Regression Analysis
Regression is where descriptive statistics becomes modelling. Linear regression explains continuous outcomes with least squares. Logistic regression explains binary outcomes with probabilities, log-odds, and classification thresholds.
Linear vs logistic — why both matter
Linear regression (OLS)
Linear regression predicts a continuous outcome. It fits a line by minimising squared residuals, so coefficients are directly interpretable in the original scale.
If β₁ = 1.5, one-unit increase in X changes Y by 1.5 units on average, holding the rest fixed.
Logistic regression (MLE)
Logistic regression predicts a binary outcome. Instead of a straight-line prediction for Y itself, it models the log-odds and maps the result through a sigmoid into a probability.
That is why it is the standard tool for PD scorecards and default models: predictions stay naturally in the [0, 1] interval.
A useful order for learning regression
Start with the fitted relationship
Learn what the coefficient actually means before worrying about p-values or diagnostics.
Then study residuals
Residuals are the fingerprint of what the model failed to learn. Most serious modelling issues show up there first.

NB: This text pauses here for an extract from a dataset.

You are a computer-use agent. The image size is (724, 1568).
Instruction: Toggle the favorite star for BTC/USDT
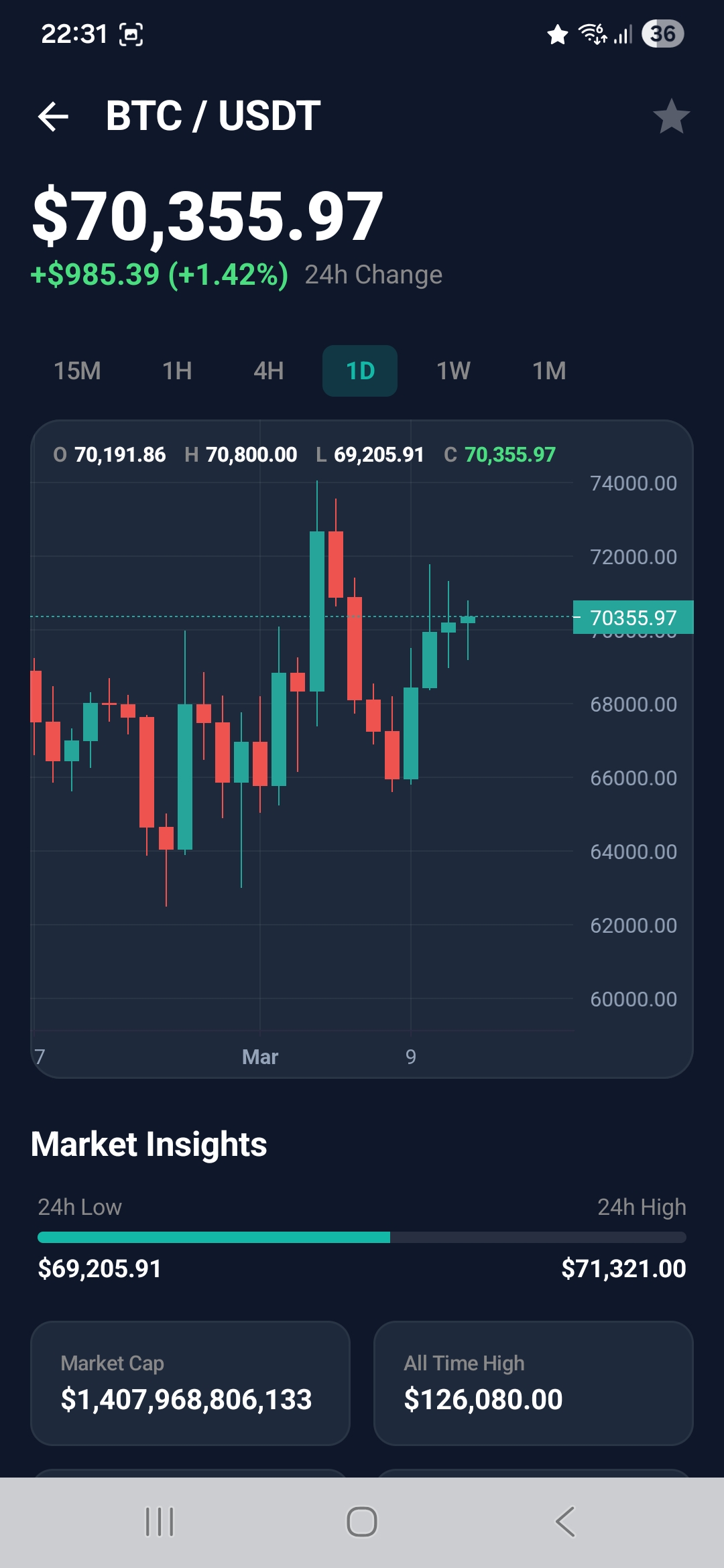coord(671,117)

Then separate fit from inference
R², RMSE, coefficient significance, discrimination, and calibration are not the same dimension. A model can look good on one and weak on another.
Then connect it to validation
In risk work, the question is not only “does it fit?” but also “is it stable, interpretable, monotonic, and decision-useful?”
OLS in action — fit, residuals, and assumptions
Choose a data pattern and change noise level. The fitted line updates, the residual plot changes, and the assumption cards tell you where OLS looks comfortable and where it starts to break.
Logistic regression — probabilities, odds, and thresholds
Move the coefficients and threshold, then watch how the sigmoid, log-odds line, and confusion matrix respond. This is the cleanest way to feel why scorecards are built on logistic models.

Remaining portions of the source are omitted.